--- TEXTO DE PARTIDA ---
== == ==

Tras un fin de semana de algarabía y caspa, la jornada del lunes optó por dar un respiro. Solo dos películas concurrían ayer en la Sección Oficial a concurso: Amama de Asier Altuna y Eva no duerme, de Pablo Agüero. Dos filmes en cuya naturaleza formal aparece inscrita su procedencia. Y, con ella, en consecuencia, la antropología, el Arte y la Historia. De eso saben o creen saber ambas.

Las películas de Altuna y Agüero no ocultan su querencia por un cine identitario. Ambas avanzan con el ADN como bandera y tienen a la hipérbole como divisa. Sendos títulos comparten una estrategia similar. Los dos retuercen las convenciones de la narrativa cinematográfica para extraer de ella jugos muy distintos. Mientras el director vasco acude a lo lírico y al arte plástico; el director argentino hurga en el cine documental y en la manipulación de material preexistente para desembocar en una suerte de representación teatral que aspira a ajustar cuentas con el peronismo y sus pesadillas. Empecemos por el de casa.

Desde la primera curva de la cuesta que lleva al baserri que preside el escenario nuclear donde transcurre su relato, Amama establece las reglas del juego a desplegar. Lo nuevo y lo viejo, la tradición y el presente, la memoria y la libertad. Como si fuera un partido de pelota, sus personajes pasan mucho más tiempo mirando a la pared, al frente, al horizonte que viendo a su antagonista. Se trata de un frontis presidido por la mirada de una abuela de luz cegadora y silencio incómodo. Una abuela que en las manos del autor de Bertsolari rompe con el academicismo del cine comercial.

== == ==

--- EJERCICIOS PROPUESTOS ---
1 > Cite textualmente el pasaje de la crónica que comienza en las palabras "Desde la primera" y concluye tras "del cine comercial.".
2 > Según la crónica, ¿quién es el director de Eva no duerme?
3 > Enumere todos los títulos de películas que se mencionan en la crónica.

--- DATOS RECOPILADOS ---
== == ==

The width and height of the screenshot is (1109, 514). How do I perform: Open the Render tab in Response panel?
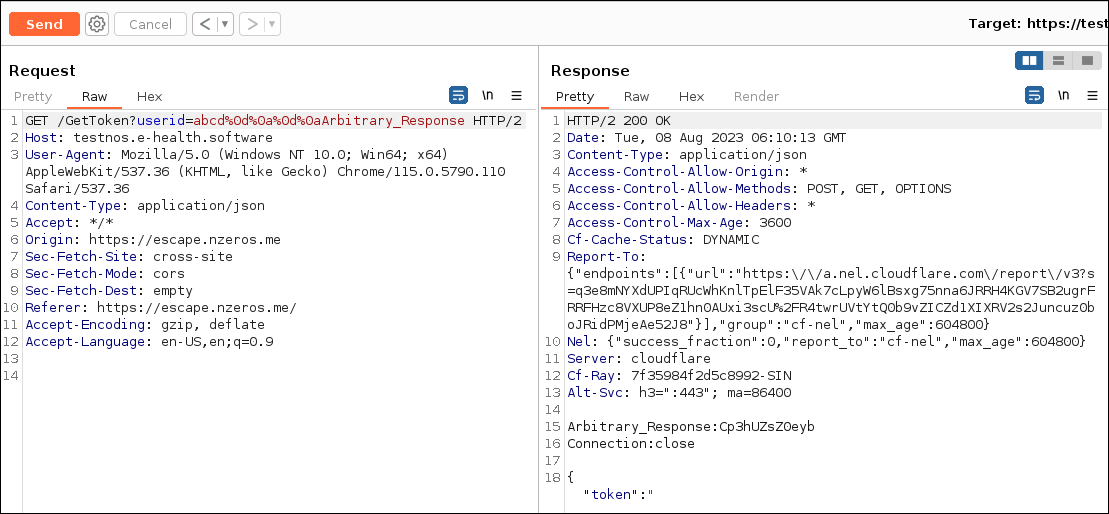pos(756,97)
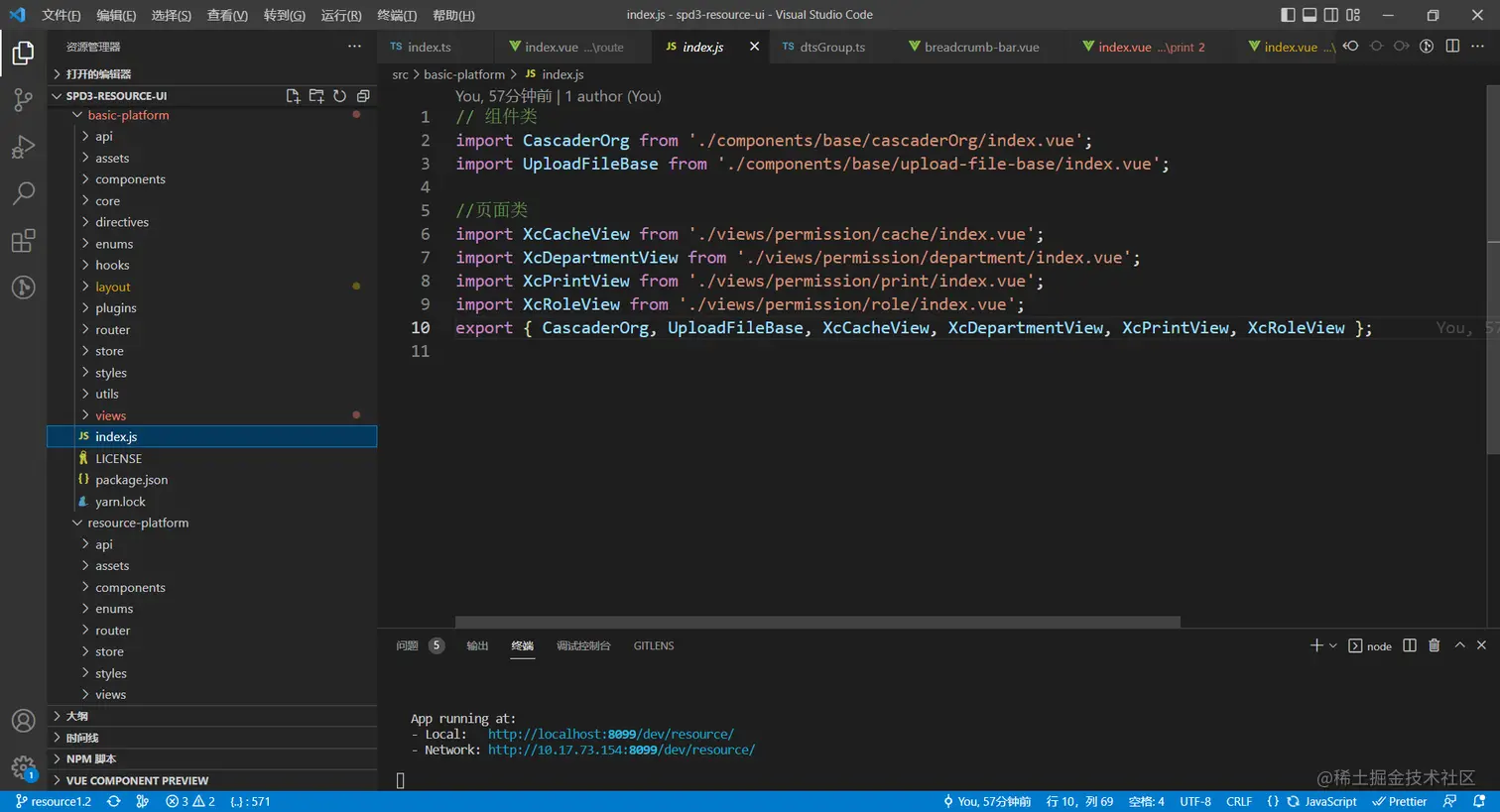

== == ==

--- RESPUESTAS POR EJERCICIO ---
1 >
Desde la primera curva de la cuesta que lleva al baserri que preside el escenario nuclear donde transcurre su relato, Amama establece las reglas del juego a desplegar. Lo nuevo y lo viejo, la tradición y el presente, la memoria y la libertad. Como si fuera un partido de pelota, sus personajes pasan mucho más tiempo mirando a la pared, al frente, al horizonte que viendo a su antagonista. Se trata de un frontis presidido por la mirada de una abuela de luz cegadora y silencio incómodo. Una abuela que en las manos del autor de Bertsolari rompe con el academicismo del cine comercial.

2 > Pablo Agüero.

3 > Amama; Eva no duerme; Bertsolari.